> **Instructions for the task**:
Your answer should repeat exactly the line containing "Click the Tron" and all lines after it through the end of the material below, with no other text.
--- START ---
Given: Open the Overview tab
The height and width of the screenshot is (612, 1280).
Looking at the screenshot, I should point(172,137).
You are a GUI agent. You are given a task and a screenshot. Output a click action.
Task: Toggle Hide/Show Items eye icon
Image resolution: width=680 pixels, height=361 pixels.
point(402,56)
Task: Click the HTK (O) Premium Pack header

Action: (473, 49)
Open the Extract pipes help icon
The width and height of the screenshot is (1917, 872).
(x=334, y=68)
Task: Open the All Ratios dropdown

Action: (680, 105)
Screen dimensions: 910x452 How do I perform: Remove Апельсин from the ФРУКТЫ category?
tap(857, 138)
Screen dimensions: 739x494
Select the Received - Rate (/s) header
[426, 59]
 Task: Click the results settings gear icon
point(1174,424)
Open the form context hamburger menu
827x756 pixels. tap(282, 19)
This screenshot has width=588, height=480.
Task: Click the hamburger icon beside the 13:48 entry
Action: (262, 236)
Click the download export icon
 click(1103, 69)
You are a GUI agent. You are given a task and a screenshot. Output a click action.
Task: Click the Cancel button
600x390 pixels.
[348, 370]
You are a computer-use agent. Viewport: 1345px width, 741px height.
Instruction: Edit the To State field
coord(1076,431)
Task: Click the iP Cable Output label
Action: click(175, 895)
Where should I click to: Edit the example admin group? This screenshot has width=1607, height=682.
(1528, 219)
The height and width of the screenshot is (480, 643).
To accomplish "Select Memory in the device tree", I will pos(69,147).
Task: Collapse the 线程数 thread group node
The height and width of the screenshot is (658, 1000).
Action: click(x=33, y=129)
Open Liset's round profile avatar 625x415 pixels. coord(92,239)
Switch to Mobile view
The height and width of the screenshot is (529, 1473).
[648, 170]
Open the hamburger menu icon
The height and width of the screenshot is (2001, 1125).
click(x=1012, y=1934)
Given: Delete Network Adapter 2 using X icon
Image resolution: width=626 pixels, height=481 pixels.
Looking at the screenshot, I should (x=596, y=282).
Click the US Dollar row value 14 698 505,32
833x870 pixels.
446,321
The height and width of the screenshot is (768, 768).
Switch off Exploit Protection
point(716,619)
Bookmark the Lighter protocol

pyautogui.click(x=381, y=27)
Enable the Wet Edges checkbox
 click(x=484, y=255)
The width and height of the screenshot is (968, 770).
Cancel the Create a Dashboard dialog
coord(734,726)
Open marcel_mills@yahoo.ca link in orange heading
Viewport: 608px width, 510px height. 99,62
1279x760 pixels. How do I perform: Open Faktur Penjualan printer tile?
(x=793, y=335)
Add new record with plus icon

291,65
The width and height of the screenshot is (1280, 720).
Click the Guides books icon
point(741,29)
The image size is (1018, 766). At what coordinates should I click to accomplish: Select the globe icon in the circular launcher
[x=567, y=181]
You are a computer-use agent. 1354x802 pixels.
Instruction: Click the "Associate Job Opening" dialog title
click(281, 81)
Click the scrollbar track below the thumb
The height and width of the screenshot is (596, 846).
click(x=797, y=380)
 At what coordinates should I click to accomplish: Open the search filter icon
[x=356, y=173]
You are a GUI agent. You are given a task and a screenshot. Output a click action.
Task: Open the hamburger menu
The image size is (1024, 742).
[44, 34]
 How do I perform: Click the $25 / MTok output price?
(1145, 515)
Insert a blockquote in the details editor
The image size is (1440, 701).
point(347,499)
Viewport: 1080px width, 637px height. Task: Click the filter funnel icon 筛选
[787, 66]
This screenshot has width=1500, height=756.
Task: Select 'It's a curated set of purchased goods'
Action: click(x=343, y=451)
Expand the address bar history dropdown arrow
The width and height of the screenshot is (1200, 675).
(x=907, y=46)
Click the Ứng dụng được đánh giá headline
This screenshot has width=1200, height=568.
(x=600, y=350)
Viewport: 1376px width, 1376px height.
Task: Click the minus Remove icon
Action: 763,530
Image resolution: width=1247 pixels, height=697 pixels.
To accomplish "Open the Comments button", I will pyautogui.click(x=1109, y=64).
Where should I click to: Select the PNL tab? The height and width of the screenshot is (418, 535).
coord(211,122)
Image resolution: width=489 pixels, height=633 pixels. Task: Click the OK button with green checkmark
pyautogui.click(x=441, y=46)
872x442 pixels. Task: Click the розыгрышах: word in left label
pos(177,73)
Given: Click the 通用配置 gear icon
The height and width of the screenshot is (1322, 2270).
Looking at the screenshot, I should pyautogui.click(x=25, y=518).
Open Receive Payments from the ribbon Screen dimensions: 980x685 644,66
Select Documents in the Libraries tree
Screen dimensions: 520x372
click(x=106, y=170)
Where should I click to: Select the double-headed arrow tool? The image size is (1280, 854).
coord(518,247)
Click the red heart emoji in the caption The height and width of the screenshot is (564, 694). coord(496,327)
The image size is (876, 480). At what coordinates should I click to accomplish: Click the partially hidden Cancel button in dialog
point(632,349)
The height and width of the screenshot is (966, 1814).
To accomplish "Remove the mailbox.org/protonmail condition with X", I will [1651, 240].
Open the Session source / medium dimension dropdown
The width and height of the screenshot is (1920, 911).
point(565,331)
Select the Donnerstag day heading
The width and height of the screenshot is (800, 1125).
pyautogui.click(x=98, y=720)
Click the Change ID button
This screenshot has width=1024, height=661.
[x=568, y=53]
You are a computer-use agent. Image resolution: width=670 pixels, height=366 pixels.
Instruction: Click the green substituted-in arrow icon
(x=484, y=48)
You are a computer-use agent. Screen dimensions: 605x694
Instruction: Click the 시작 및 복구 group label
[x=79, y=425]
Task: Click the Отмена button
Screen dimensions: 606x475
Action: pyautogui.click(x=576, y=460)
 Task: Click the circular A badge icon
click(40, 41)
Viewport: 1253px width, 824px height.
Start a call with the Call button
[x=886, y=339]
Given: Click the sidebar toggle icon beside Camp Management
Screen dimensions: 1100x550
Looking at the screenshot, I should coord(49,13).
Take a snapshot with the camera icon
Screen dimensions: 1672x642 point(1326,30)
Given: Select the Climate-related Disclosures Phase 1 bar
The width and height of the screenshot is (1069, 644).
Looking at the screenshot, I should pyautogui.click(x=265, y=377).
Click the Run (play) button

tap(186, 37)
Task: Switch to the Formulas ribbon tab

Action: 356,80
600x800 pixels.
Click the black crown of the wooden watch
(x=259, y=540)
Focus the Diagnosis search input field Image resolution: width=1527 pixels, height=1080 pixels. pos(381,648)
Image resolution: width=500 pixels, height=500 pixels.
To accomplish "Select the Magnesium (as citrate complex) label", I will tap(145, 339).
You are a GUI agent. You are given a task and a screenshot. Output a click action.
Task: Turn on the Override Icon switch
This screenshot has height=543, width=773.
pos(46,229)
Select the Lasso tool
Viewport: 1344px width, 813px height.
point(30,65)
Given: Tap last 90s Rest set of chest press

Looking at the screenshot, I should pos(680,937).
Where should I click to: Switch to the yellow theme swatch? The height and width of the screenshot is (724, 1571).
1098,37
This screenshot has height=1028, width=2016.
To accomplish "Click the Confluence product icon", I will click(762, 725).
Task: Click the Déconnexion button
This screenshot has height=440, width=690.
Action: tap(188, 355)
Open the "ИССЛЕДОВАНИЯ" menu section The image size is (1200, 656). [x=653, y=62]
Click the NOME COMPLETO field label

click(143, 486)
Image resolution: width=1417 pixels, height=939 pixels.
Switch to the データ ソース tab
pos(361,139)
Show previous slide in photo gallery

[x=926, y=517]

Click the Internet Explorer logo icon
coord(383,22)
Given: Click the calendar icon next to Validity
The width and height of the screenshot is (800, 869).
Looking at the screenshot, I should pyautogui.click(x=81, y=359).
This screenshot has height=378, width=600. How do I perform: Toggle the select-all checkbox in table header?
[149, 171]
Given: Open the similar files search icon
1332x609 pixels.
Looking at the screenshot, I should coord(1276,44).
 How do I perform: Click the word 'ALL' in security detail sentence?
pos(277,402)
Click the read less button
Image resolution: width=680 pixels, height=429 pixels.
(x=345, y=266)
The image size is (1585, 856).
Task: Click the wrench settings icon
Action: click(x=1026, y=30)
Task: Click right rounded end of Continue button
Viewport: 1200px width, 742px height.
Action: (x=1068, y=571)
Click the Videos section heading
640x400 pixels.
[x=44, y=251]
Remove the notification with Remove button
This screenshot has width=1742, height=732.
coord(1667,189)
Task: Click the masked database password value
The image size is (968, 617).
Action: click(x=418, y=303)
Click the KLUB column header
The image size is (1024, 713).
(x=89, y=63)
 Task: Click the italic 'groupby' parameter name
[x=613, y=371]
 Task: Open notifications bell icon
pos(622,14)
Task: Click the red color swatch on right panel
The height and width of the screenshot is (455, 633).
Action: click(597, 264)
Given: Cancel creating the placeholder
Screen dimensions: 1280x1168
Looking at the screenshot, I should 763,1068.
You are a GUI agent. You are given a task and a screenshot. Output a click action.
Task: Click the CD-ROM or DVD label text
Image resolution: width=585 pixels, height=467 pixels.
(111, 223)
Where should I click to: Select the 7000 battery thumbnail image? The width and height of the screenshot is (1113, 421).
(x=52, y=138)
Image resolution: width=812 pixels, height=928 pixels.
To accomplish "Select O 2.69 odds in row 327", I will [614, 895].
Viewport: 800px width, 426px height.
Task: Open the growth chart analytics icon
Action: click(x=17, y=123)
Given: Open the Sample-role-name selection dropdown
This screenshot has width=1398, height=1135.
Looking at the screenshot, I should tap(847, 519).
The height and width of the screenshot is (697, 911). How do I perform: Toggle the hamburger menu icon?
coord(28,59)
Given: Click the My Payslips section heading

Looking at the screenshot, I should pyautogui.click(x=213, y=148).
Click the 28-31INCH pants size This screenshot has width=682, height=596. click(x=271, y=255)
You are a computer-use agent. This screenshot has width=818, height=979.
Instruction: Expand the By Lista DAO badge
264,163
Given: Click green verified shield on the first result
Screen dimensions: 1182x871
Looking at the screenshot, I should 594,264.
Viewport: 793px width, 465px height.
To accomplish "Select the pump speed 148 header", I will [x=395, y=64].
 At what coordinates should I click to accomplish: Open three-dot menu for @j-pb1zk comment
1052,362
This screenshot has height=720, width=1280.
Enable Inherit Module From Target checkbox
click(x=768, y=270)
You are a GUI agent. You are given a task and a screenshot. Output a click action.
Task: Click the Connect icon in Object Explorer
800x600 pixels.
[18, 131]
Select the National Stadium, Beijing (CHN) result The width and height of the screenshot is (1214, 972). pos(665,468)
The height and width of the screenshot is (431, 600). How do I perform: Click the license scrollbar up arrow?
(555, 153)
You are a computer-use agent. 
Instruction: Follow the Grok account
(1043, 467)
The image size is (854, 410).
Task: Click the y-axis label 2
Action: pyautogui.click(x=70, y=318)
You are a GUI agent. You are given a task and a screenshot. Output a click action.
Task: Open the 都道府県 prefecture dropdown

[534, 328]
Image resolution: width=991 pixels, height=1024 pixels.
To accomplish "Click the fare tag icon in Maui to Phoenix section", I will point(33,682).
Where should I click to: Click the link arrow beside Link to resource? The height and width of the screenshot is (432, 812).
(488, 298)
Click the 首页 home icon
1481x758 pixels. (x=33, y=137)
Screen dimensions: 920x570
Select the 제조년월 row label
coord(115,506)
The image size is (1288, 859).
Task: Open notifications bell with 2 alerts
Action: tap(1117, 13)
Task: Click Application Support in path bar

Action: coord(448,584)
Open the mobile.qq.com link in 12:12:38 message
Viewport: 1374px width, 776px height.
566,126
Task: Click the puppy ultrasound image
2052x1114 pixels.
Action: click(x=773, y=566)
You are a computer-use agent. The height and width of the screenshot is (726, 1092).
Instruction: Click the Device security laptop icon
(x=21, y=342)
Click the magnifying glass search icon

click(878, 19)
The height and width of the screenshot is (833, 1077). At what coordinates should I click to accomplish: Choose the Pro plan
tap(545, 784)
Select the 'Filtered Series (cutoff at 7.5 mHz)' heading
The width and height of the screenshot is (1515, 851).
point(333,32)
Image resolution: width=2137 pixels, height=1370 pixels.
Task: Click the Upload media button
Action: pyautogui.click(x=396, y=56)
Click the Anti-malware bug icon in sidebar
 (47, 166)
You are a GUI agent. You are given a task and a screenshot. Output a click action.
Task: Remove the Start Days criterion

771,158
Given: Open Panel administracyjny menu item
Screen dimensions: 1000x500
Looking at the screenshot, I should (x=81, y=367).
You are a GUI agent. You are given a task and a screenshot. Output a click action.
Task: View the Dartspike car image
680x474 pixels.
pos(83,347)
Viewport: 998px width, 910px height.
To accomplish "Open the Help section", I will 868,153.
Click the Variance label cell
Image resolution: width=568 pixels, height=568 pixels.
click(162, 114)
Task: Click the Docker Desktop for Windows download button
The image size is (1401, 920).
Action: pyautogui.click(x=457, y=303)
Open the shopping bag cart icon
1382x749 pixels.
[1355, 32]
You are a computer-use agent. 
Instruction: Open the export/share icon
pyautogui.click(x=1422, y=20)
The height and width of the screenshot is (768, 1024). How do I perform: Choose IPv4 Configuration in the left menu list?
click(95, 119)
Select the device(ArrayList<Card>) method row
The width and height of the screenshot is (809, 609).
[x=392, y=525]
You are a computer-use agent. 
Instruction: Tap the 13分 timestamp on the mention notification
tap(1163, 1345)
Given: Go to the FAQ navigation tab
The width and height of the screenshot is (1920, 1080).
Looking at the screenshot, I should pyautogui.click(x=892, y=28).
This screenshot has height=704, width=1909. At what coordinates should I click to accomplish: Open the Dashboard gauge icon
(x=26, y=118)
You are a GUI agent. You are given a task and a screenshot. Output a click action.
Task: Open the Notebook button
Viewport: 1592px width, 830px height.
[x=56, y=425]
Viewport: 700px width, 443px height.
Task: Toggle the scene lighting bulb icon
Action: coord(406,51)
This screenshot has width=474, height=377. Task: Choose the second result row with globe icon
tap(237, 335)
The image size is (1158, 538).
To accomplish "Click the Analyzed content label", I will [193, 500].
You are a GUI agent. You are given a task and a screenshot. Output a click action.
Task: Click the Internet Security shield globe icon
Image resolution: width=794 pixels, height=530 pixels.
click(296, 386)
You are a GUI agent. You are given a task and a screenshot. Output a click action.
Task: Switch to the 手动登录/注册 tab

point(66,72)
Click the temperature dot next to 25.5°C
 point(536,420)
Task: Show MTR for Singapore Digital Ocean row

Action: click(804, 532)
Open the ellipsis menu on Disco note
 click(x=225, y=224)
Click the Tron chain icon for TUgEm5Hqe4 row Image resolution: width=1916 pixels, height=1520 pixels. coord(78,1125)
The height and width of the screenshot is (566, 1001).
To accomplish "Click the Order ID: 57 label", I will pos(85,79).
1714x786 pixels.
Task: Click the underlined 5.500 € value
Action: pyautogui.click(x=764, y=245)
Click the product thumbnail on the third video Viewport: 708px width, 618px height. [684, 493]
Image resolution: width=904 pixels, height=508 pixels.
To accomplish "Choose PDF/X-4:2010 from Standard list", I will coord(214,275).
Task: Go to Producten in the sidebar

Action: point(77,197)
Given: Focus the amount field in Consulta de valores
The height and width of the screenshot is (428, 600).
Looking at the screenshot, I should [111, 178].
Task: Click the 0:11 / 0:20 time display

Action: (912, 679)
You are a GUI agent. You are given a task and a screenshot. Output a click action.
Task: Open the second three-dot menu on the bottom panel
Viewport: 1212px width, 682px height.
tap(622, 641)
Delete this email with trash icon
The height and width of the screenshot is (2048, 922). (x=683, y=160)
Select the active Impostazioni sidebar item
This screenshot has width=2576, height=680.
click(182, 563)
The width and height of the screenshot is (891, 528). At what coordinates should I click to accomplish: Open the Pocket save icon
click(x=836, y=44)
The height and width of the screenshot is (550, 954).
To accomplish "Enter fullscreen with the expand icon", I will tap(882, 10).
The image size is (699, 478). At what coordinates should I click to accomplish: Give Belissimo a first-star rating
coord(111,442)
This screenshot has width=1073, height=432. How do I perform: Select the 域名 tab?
--- END ---
> **Exercise response**:
Click the Tron chain icon for TUgEm5Hqe4 row Image resolution: width=1916 pixels, height=1520 pixels. coord(78,1125)
The height and width of the screenshot is (566, 1001).
To accomplish "Click the Order ID: 57 label", I will pos(85,79).
1714x786 pixels.
Task: Click the underlined 5.500 € value
Action: pyautogui.click(x=764, y=245)
Click the product thumbnail on the third video Viewport: 708px width, 618px height. [684, 493]
Image resolution: width=904 pixels, height=508 pixels.
To accomplish "Choose PDF/X-4:2010 from Standard list", I will coord(214,275).
Task: Go to Producten in the sidebar

Action: point(77,197)
Given: Focus the amount field in Consulta de valores
The height and width of the screenshot is (428, 600).
Looking at the screenshot, I should [111, 178].
Task: Click the 0:11 / 0:20 time display

Action: (912, 679)
You are a GUI agent. You are given a task and a screenshot. Output a click action.
Task: Open the second three-dot menu on the bottom panel
Viewport: 1212px width, 682px height.
tap(622, 641)
Delete this email with trash icon
The height and width of the screenshot is (2048, 922). (x=683, y=160)
Select the active Impostazioni sidebar item
This screenshot has width=2576, height=680.
click(182, 563)
The width and height of the screenshot is (891, 528). At what coordinates should I click to accomplish: Open the Pocket save icon
click(x=836, y=44)
The height and width of the screenshot is (550, 954).
To accomplish "Enter fullscreen with the expand icon", I will tap(882, 10).
The image size is (699, 478). At what coordinates should I click to accomplish: Give Belissimo a first-star rating
coord(111,442)
This screenshot has width=1073, height=432. How do I perform: Select the 域名 tab?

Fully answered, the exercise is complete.